At the darkest hour the few score Lithium plays had shrunk to a mere handful while the REE space had shrivelled  from hundreds to little more than ten still in contention (companies like Alkane, Peak, Ucore and Search).

Then began the Lithium renaissance and the rest is history there. However in the Rare Earth space the turn is yet to come. The creation of the first “new” listed REE entity would be a sure first swallow of summer. However, even with ten projects still plugging away, there is probably enough available in terms of doable projects to create a viable Western REE industry without new talent appearing. Ironically Jack Lifton exhorted the industry to “right-size” its projects and yet it’s been Darwinian forces beyond the industry’s control that “right-sized” the REE space down to the couple of handfuls we have today. It’s like the Poseidon Adventure of the mining space. Only a few get to reach the light.

Who is the New What?

For a while it looked like the old Lithium boom had spawned Talison as the only actual producer, as Galaxy started up then abandoned production. Orocobre and Rincon nearly got their salares to production but seemed to get lost on the final leg. If we continue the analogy then the surviving producer in the REE space (i.e. Lynas) is analogous to Talison. And yet Talison was snapped up for over $700mn in a takeover and Lynas still wallows at a valuation of less than a third of that takeover. The question that arises is why should there not be a premium for survival afforded to Lynas? It is the only takeover prospect in the REE space, indeed the only producer. It is, as they say in the trade, Plug-And-Play.

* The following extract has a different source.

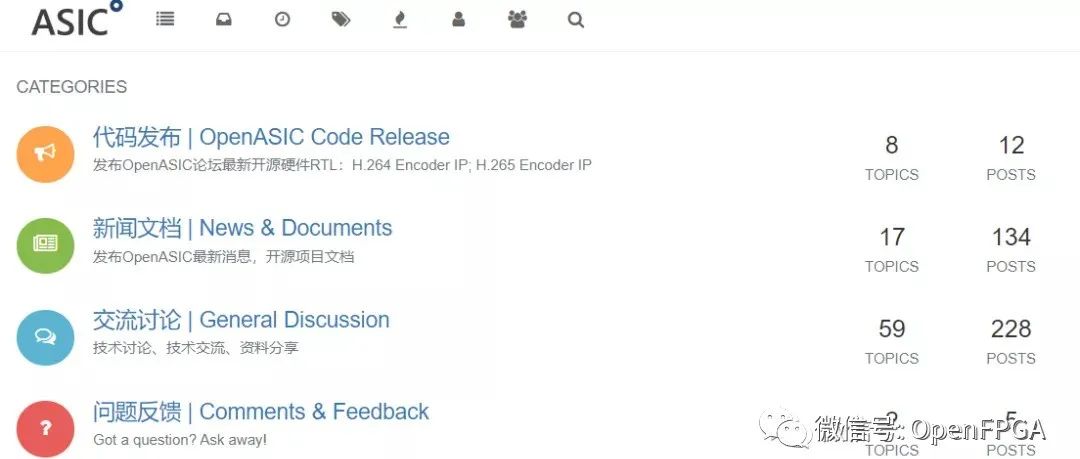The height and width of the screenshot is (459, 1080).
Task: Click the orange megaphone category icon
Action: click(45, 154)
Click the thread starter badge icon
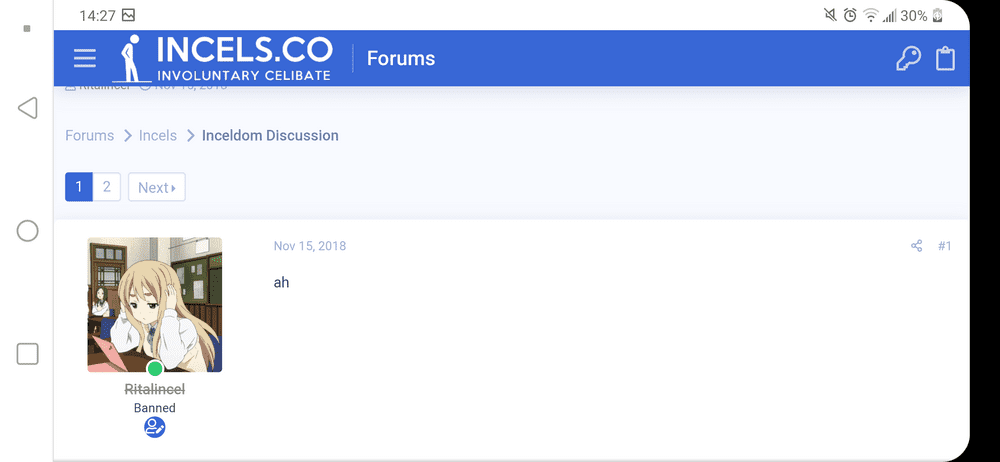Image resolution: width=1000 pixels, height=462 pixels. (x=154, y=427)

Virtually all the rest of the universe of REE wannabes require higher REE prices to trigger a start on their projects. Even if viable at current prices, they need the price to move higher to stimulate investors to fund them. But if one posits a rise in REE prices (which we do, excepting for Cerium) then the first mover will likely be Lynas, not Tin Pot Rare Earth Mines, because it will be Lynas that can send higher prices cascading from a more robust topline down to a healthier bottom line. Meanwhile Tin Pot Rare Earth Mines will only be able to dust off their begging bowl and set themselves up on a hot air vent on Bay Street to rattle it with gusto at the passing punters.

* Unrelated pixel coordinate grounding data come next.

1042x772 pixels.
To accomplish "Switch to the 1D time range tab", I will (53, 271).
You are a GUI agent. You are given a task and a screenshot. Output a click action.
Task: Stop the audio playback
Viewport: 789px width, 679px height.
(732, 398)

As we can see from the chart below, Lynas has been essentially flatlining since the start of 2015, surely there should have been at least some uplift in the price for the changed perceptions in the marketplace of the prospects of the specialty metals sector.

Lynas_stock_price

Back to Basics

There is now nothing to compare Lynas to in the REE space, with the demise of Molycorp. Indeed it could be said that Lynas’s financial are unique and incomparable! Therefore we offer the latest earnings statements for perusal. The more recent quarters are missing a lot of the detail that would make informed decisions easier.

Lynas_P&L

It’s evident from this that sales are on an upward track even without REE prices having staged a rebound. It the price rises rather than the volumes increases that will put Lynas back in investors’ good books. But when it happens it will certainly take by surprise all those who have taken their eyes off this ball.

Conclusion

The mistakes that Molycorp made could fill a book, but one of the key ones for us was not to have developed a second mine. There were plenty of down and out juniors that could have been snapped up for a song (indeed for MCP stock) and yet it remained wedded to a pit that could never in a million years have provided it with enough of the REE mix that the market wanted.

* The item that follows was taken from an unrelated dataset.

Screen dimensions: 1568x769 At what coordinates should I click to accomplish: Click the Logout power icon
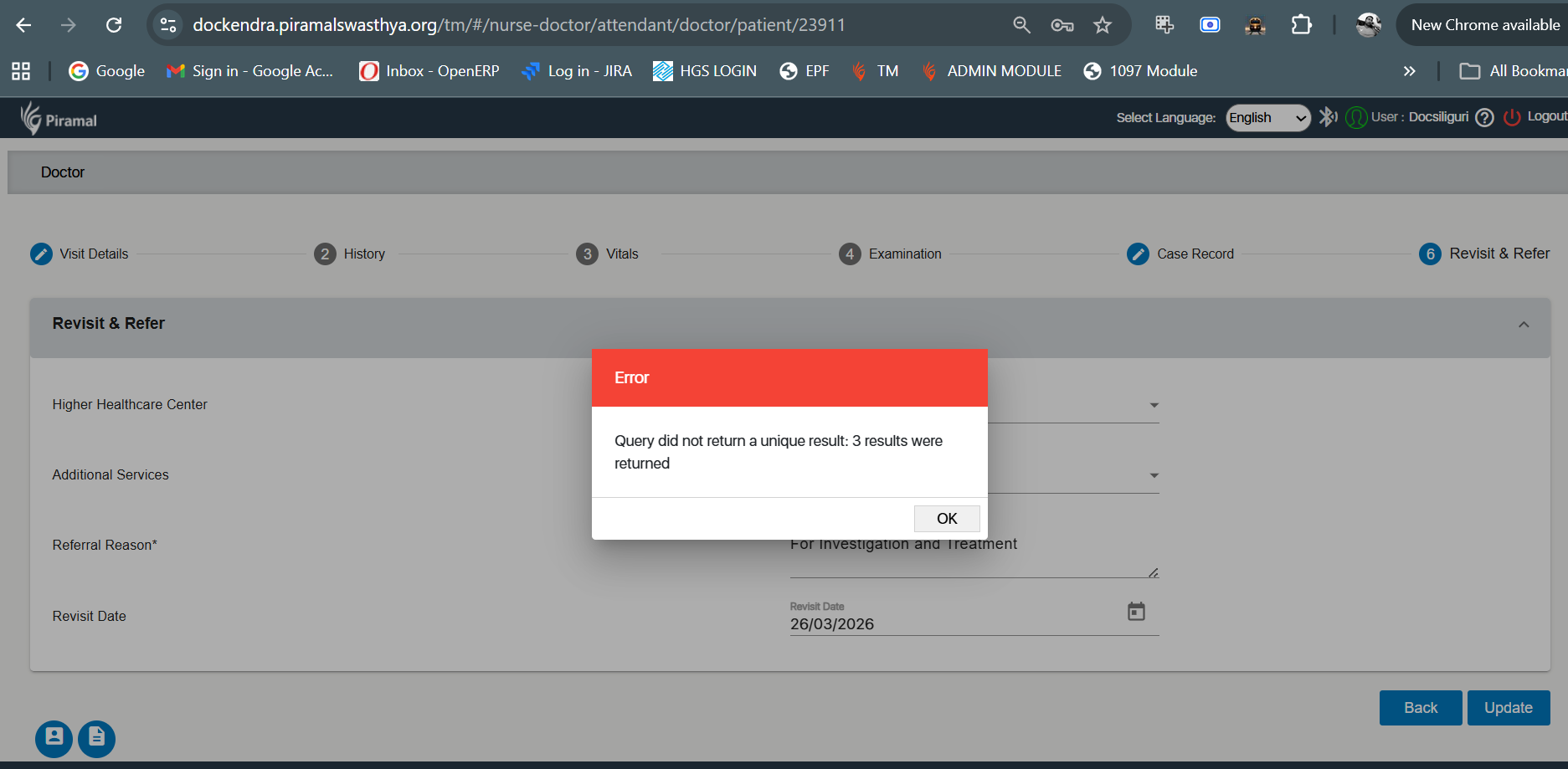point(1512,118)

It will be interesting to see whether Lynas uses an early resurgence in REE prices to add another mine to its harem. Names to conjure with are those with “sightlines” to Malaysia. This would include the likes of Northern Minerals (NTU.ax), Peak Resources (PEK.ax) or Mkango Resources (MKA.v). Maybe even Arafura might be considered if the others did not bite. Alkane’s DZP  is unique in its multi-metal nature and thus would be beyond Lynas’s price range and have lots of products that would not be part of the Lynas flowchart.

Then there is the issue of whether Lynas itself might be a target. Certainly a PE fund might make a run. Even at a hefty premium to its current market cap it would still be quite a lot cheaper than that what Magris paid for the Niobec asset of Iamgold, for example. The Chinese would definitely NOT be allowed near it, but a respectable buyer from Japan or South Korea would not be totally inconceivable.

Therefore in conclusion we would not discount that Lynas may either become an aggressor or a target itself with the very near future. Its days as a bargain buy may soon be numbered.




Official Roll-out of the Blueprint for the Development of a Malaysian Rare Earth Industry

The Straits Settlements, The Place that Britain’s Royal Navy Developed to Secure its Supply of Tin for Admiralty Bronze is now Entering the Age of Technology Metals as a Heavy Rare Earth Metals and End-Use Products Supplier.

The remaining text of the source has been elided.